Christ in the Capital of the World
Her husband, Jonathan, heads New York City Urban Project, a campus ministry of InterVarsity. Priscilla says, "If we want to change the city, we have to start in our home. Our ministries will thrive if our home thrives." Newly married and in their 20s, this is reflected in part in the Waltons' decision to eat logoff (local, green, organic, fair trade, slave free), and to worship in a multiethnic church in Elmhurst, New Life Fellowship, where they hope to raise their biracial children.
Public Service Is Ministry
Alan Farrell believes that God is using his efforts "to redeem God's creation." In particular, he is "committed to strengthening fathers and families," which is one reason he was grateful for the chance to lead NYC Dads: The Mayor's Fatherhood Initiative.
In his early 40s, Farrell is a second-generation Trinidadian raised in the Bronx by his mother and grandmother. Growing up he had little contact with his father, though today they enjoy a relationship. While his father would send birthday cards through his teenage years, they only reconnected at Farrell's college graduation. "Fatherhood is never too late," he says.

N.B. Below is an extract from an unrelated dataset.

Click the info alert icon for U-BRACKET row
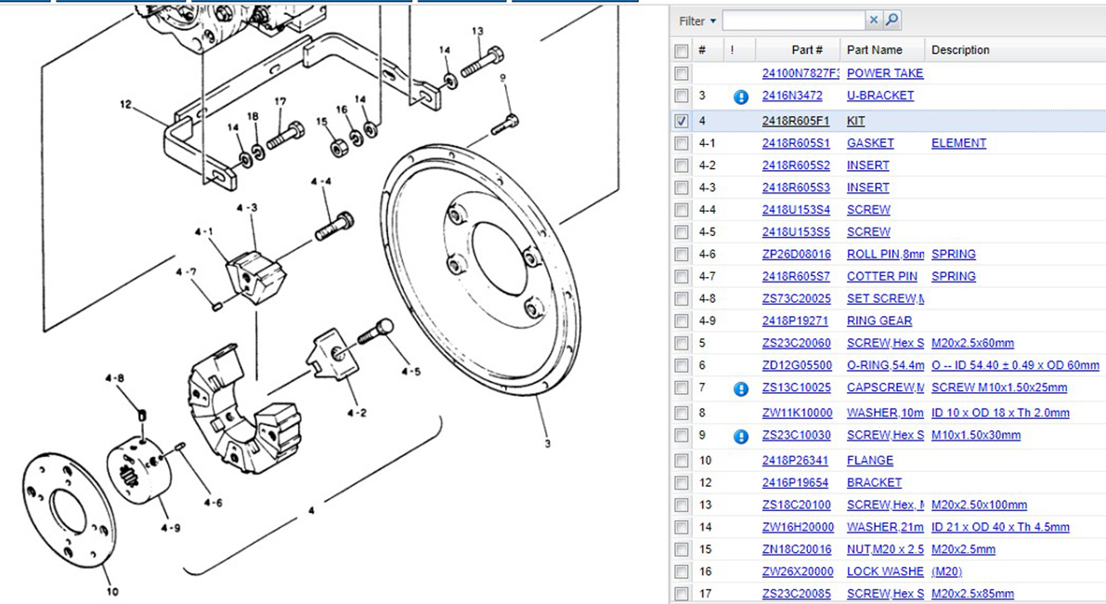 click(740, 97)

Farrell came to Christ in college, after which his faith was formed at Miracle Provider Church, which serves a largely African American and Caribbean community in Wakefield, a neighborhood in the Bronx. There, new immigrants work hard to establish a future for their families. The Miracle Provider community, some 300 people strong, encourages their young people in their faith and life path.
After college, Farrell earned a master's degree in urban policy from the New School, attended City Seminary (where he met his wife, Janice, who serves on the faculty), and today works at City Hall. He spearheads NYC Dads, coordinating 12 city agencies that help fathers become better dads.
Farrell's work takes him from meeting with young men at City Hall to speaking on a panel on faith and fatherhood at a Queens church, to attending a fathers' support group in Harlem. He regularly convenes city agencies to review how they can better support all fathers, especially black and Latino fathers.
Through it all, Farrell doesn't come in with all the answers. "When I work with citywide organizations and nonprofits, I start from a point of learning. My conversations are invitations and pilgrimages into communities."
What Farrell does know is that God cares about families and fathers and the communities where they live. He's committed to living his faith with passion and commitment through public service, caring for the common good wherever God gives him an opportunity. It is a story that flows from his being in the city and seeing it through the eyes of faith. As he says, "public service is ministry."
The Oyesiles, the Waltons, Pan, and Farrell are, without calling attention to themselves, demonstrating a lasting engagement in the life and health of New York. Ministry is woven into everyday life. In tune with how the city works, they are thinking and living in Christian ways whereby small changes combine to make critical differences.
As the Lord told Paul when he first arrived in Corinth, concerned about his ability to do ministry and find partners there, "I have many people in this city." Christian faith is growing through the unpredictable energies of the Spirit and the dynamics of a globalizing city. Flowing from the love of God for the city, its shoots are sprouting in ways no one could have planned.